Todos esses exemplos não só de violência e opressão,
mas de autoritarismo, de uma postura que inviabiliza o diálogo, que toma para
si todas as prerrogativas de ação e razão.
A classe média faz justiça com as próprias mãos ao
desconfiar de um moleque com biotipo suspeito, e decide quem pode frequentar o
centro de compra dela, e seus filhos violentam pessoas de orientação sexual
diversa e tentam agredir quem tem opinião política oposta, com a pouca vontade
de investigar da PM, que também escolhe quem pode ou não pode ocupar as ruas,
estas que são tomadas por manifestantes que tomam para si o discurso violento,
de confronto, como o único possível e válido.
E de repente, as mesmas pessoas que acharam,
dignamente, isso tudo um absurdo, absorveram como perfeitamente normal a
investida de uma centena de celerados de algumas facções criminosas, mal
disfarçadas de torcida organizada, assumindo indevidamente o posto de
representante de um contingente de mais de 30 milhões de pessoas.
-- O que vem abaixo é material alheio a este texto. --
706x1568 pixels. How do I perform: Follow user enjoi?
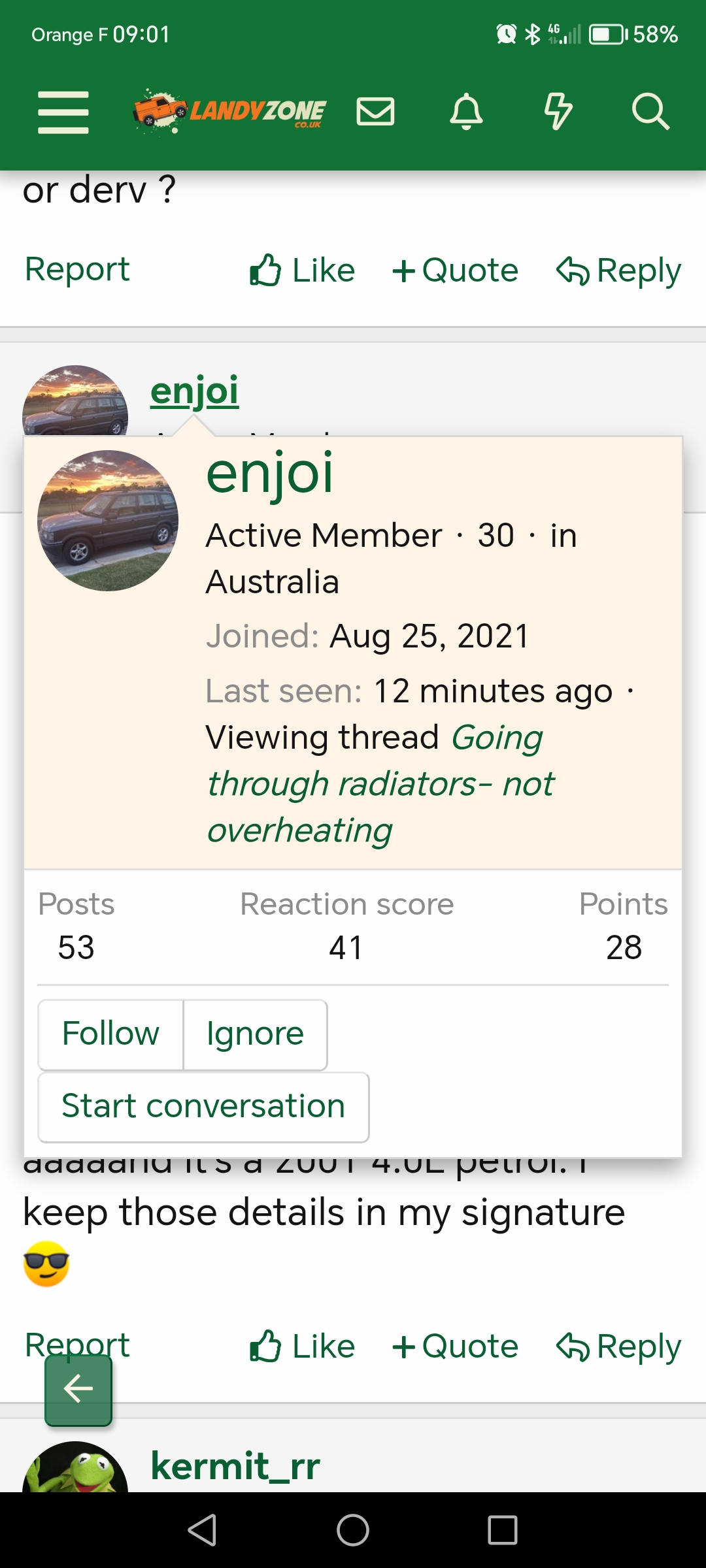(x=110, y=1034)
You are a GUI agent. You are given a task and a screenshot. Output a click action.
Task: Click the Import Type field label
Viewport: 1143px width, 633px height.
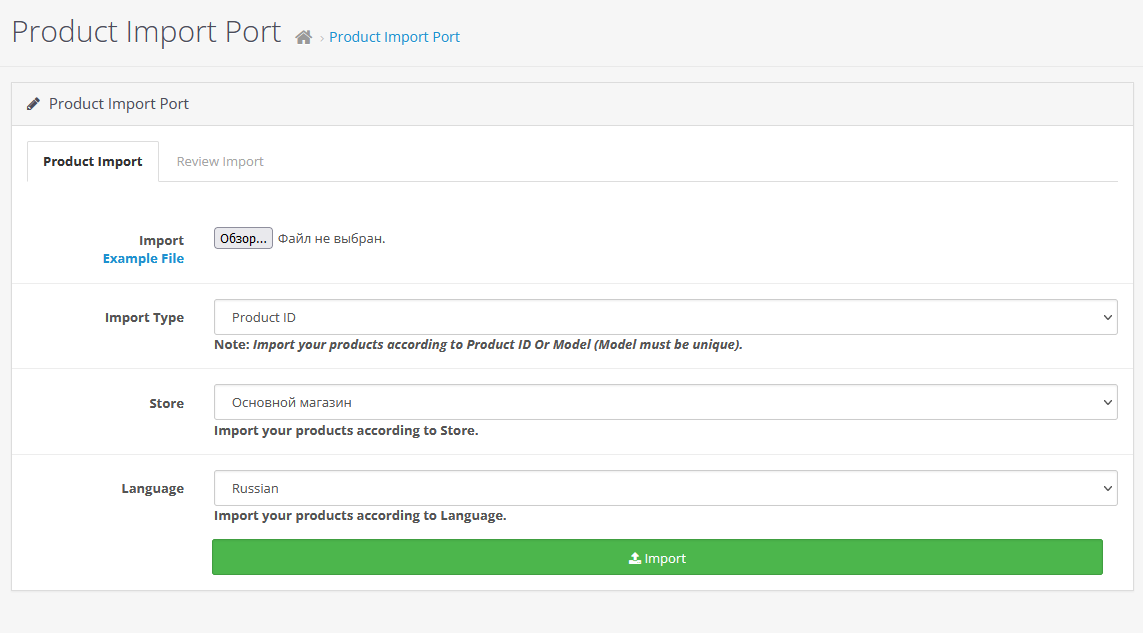click(x=144, y=318)
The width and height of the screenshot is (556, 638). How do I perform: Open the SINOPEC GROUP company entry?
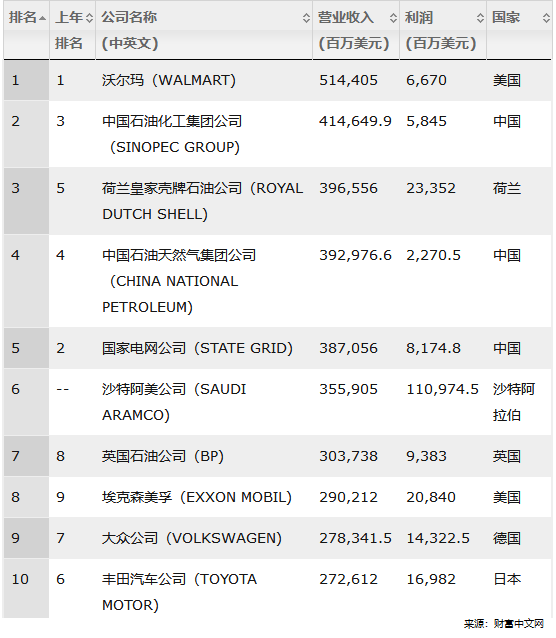(x=172, y=134)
Esses ‘torcedores’ – sabemos que são sempre os
mesmos, que não representam sequer as agremiações que integram, mas têm a
conivência destas –, que no fundo pouco se importam com o Sport Club Corinthians
Paulista, estando sempre mais interessados nas picuinhas de suas facções, no
intervalo de servir de massa de manobra para situação e oposição, alternadamente,
resolveram, a mando de quem?, invadir o centro de treinamento do Alvinegro,
roubando e agredindo funcionários, e ameaçando jogadores de morte.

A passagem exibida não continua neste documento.